[Collected data entries]
▼
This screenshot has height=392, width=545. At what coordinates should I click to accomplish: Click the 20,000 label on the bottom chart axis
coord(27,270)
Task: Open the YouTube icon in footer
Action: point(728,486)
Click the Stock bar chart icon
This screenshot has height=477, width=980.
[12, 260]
▲
* [EXERCISE PROMPT]
Exactly reproduce every record.

* [WRITTEN SOLUTION]
This screenshot has height=392, width=545. At what coordinates should I click to accomplish: Click the 20,000 label on the bottom chart axis
coord(27,270)
Task: Open the YouTube icon in footer
Action: point(728,486)
Click the Stock bar chart icon
This screenshot has height=477, width=980.
[12, 260]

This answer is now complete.